Was den frisch konfirmierten Buben zunächst einmal mit dem neuen Dreigangfahrrad über die Schwäbische Alb ins Oberland, dann über Aachen nach Holland, später per Anhalter nach Italien, auf dem Schienenweg nach Griechenland, mit dem Schiff nach Ägypten, per Flugzeug nach Israel und den Reformbewegten schließlich auf den Kirchentag nach Berlin treibt, ist unschwer nachzuvollziehen.

Das in Schlagern verbreitete Fernweh der fünfziger Jahre findet hier allerdings zu seiner individualtouristischen Variante; eine Entwicklung, die in den sechziger und siebziger Jahren die Jugendlichen der Wohlstandsländer in immer exotischere Fernen getragen hat, auch in mentaler Hinsicht. Die Idee beispielsweise, Urchristentum und Urkommunismus in eins zu denken, wurde in den südamerikanischen Befreiungstheologien jener Zeit politisch scharf gemacht und hierzulande von den radikaleren Elementen innerhalb und außerhalb der Kirche begierig aufgesogen. Etwas von dieser Neubesinnung auf die revolutionären Wurzeln des Christentums hat Gernot Dilger in seinen zahlreichen kirchlichen Funktionen in die Schulen und in die Gemeindearbeit tragen können.
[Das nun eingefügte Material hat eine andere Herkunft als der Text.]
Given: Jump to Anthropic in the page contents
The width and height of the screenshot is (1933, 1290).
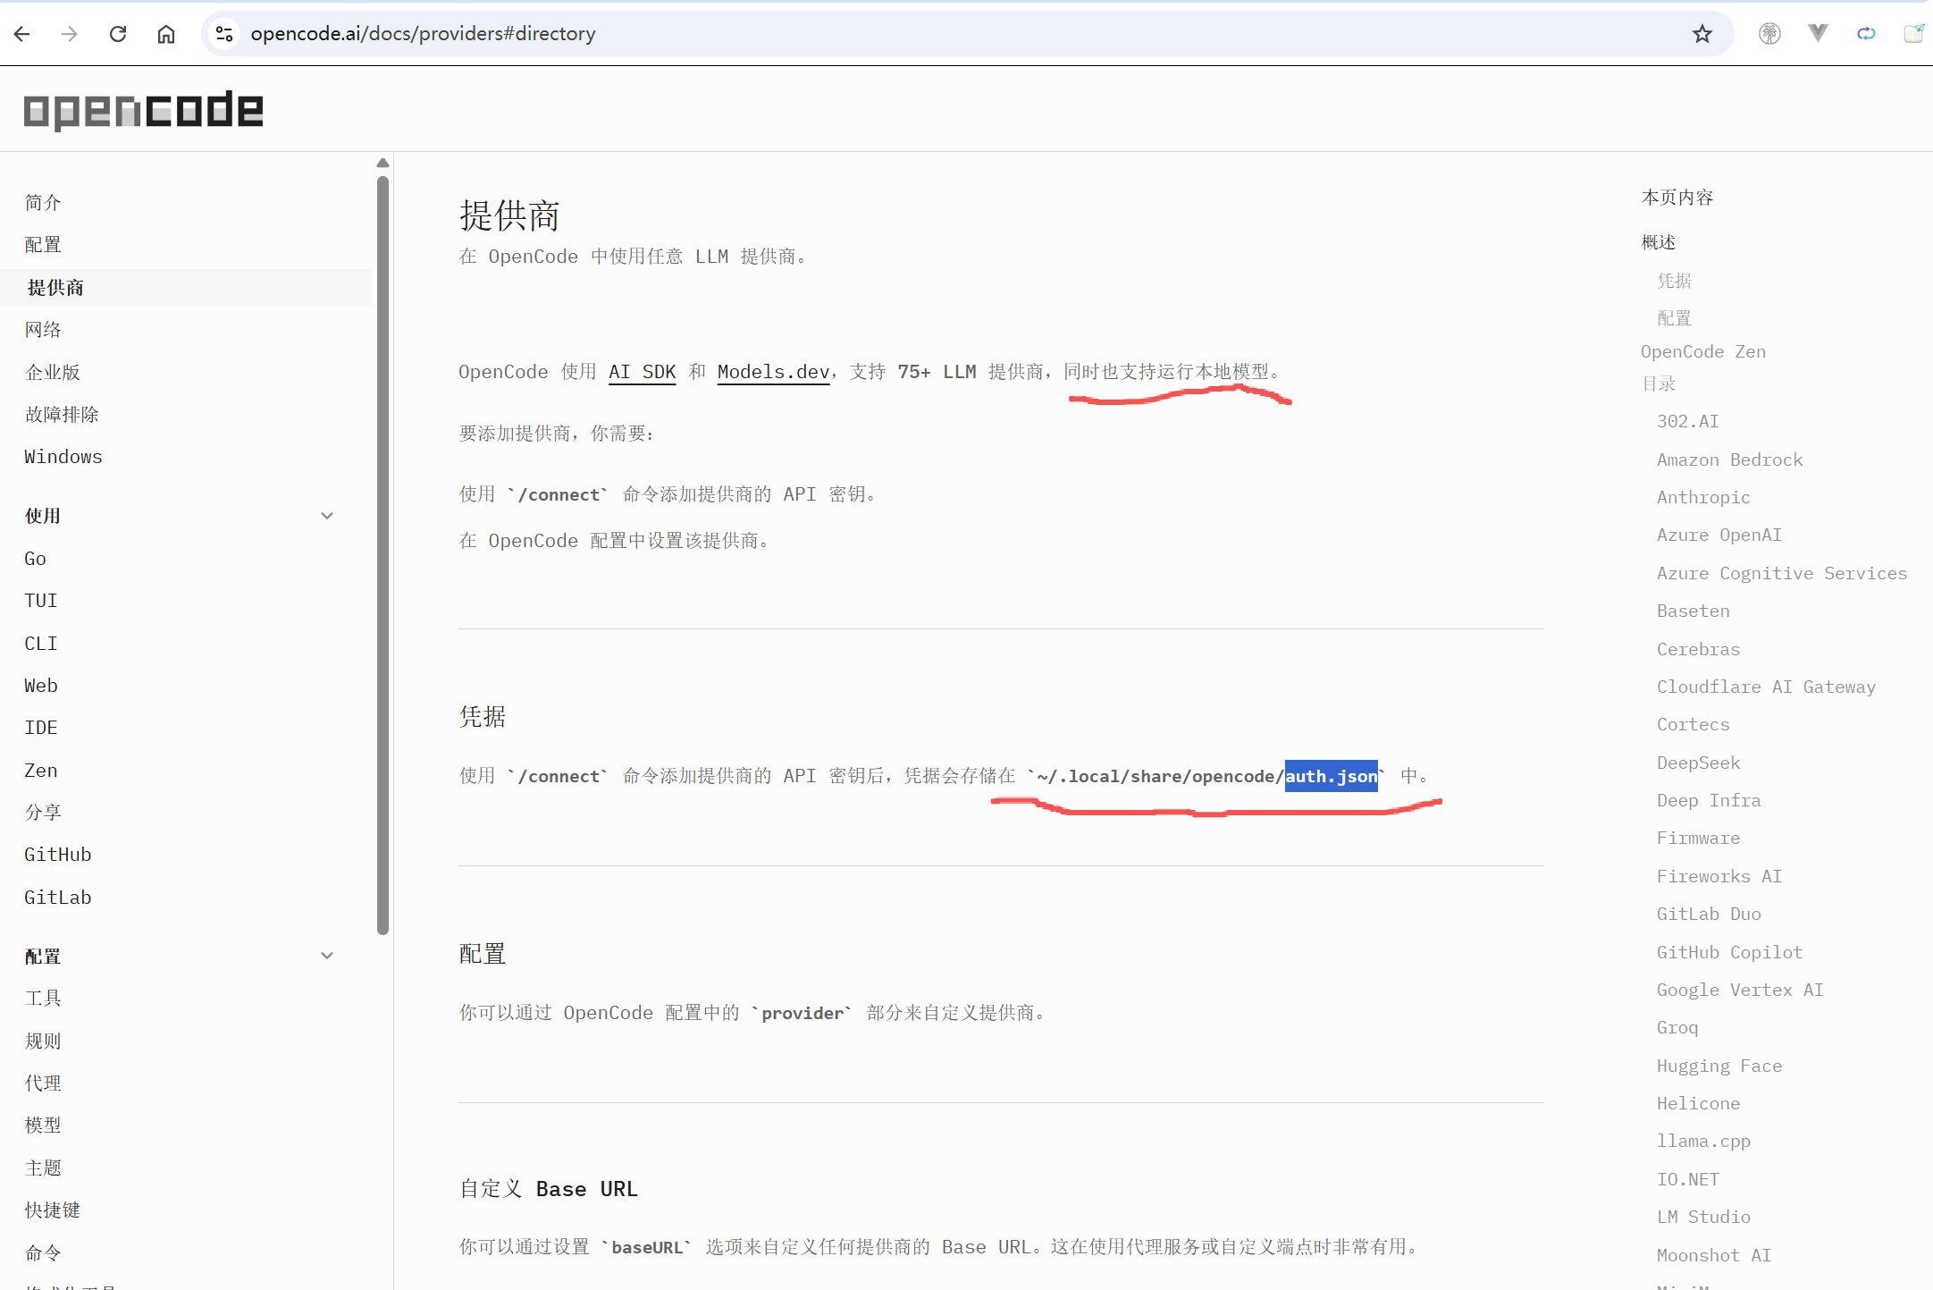Looking at the screenshot, I should 1702,497.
Als progressiver, will sagen: traditionsabgewandter Religionslehrer war er bei seinen Schülern beliebt, nicht zuletzt wegen seiner Fabulierlust, mit der er den als langweilig verschrienen Unterricht durch eine hohe Zufuhr von „Selbsterlebtem“ würzte.
Doch anders als bei der noch von ihren Kriegserlebnissen zehrenden Vorgängergeneration waren diese Geschichten nicht retrospektiv orientiert, sondern konnten den nur wenig jüngeren Schülern offenbar das Gefühl vermitteln, das Leben habe erst angefangen und stecke noch voller Abenteuer. Es kommt eben, hätte er ihnen sagen können, darauf an, was man jeweils daraus macht.
Ein Teil dieser Geschichten ist wohl auch in das vorliegende Buch eingegangen. Einigen merkt man an, dass sie nicht zum ersten Mal erzählt worden sind. Und dennoch gleiten sie an keiner Stelle ins gefällig Anekdotische oder Glattgeschliffene ab. Auch versucht der Autor nie, das Erlebte ins allzu Sinnfällige zu übersetzen. Der nicht streng chronologisch angeordnete Text lebt von der genauen Alltagsbeobachtung und von den bisweilen ins Skurrile hinüberspielenden Personenporträts. Es ist jedenfalls eine Kunst für sich, eine stinknormale Konfirmation so zu schildern, dass sie nicht mehr, aber auch nicht weniger bedeutet als die Summe all ihrer Peinlichkeiten – und dennoch durchblicken zu lassen, dass man einzig auf diese rituelle Weise die Schwelle zur Welt der Erwachsenen übertreten konnte.